→ Compito 1
Puoi citare tale e quale tutto ciò che si trova nell'elenco più sotto, dalla riga che contiene "Select 断裁について in navigation bar" giù fino all'ultima riga dell'elenco, entrambe comprese?

→ Testo del documento

Adesso ciò che preoccupa è la minaccia nucleare da parte della Russia. Circa 13 mila testate nucleari sono in mano a nove paesi, pronti all’uso e cioè Russia, Usa, Cina, Francia, United Kingdom, Pakistan, India, Israele, Corea del Nord”.

Noi cosa possiamo fare? “Come europei spendiamo i soldi nel peggior modo possibile - afferma l’esperto - abbiamo la legge 185 del 1990 che vieta l’esportazione di armi in paesi con dittature; è stata approvata la legge che vieta la produzione e il commercio di mine antiuomo”. E Simoncelli conclude ricordando anche l’azione dei portuali di Genova che si rifiutano di caricare le armi sulle navi che vanno in Arabia Saudita per la guerra nello Yemen.

→ Compito 2
Nel testo sulla minaccia nucleare, quale legge vieta l'esportazione di armi in paesi con dittature?

→ Dati forniti
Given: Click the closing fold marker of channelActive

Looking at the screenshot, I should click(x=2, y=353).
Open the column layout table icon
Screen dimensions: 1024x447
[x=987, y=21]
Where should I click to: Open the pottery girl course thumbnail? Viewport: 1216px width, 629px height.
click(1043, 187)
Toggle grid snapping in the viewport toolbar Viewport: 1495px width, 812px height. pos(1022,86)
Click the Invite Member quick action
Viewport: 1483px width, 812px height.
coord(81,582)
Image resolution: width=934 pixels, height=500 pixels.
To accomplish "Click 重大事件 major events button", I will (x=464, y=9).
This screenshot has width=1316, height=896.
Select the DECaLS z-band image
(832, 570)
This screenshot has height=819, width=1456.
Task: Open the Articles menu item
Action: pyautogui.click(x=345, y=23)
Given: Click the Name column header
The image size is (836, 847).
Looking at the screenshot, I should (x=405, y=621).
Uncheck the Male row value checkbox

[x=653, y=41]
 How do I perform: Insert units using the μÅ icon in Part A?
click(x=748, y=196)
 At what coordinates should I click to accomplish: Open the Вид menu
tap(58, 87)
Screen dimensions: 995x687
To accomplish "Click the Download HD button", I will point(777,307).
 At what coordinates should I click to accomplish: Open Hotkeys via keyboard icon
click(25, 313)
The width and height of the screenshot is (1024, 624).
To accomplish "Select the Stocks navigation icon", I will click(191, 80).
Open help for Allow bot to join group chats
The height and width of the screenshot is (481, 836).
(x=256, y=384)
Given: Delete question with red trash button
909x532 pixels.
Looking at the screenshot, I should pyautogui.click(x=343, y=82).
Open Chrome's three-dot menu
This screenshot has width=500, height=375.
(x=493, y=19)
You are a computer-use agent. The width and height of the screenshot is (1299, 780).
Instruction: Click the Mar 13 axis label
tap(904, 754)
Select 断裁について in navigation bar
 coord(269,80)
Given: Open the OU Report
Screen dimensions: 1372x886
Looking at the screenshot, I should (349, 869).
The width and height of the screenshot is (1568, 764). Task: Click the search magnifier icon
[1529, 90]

→ Soluzione esercizio 1
Select 断裁について in navigation bar
 coord(269,80)
Given: Open the OU Report
Screen dimensions: 1372x886
Looking at the screenshot, I should (349, 869).
The width and height of the screenshot is (1568, 764). Task: Click the search magnifier icon
[1529, 90]

→ Soluzione esercizio 2
La legge 185 del 1990.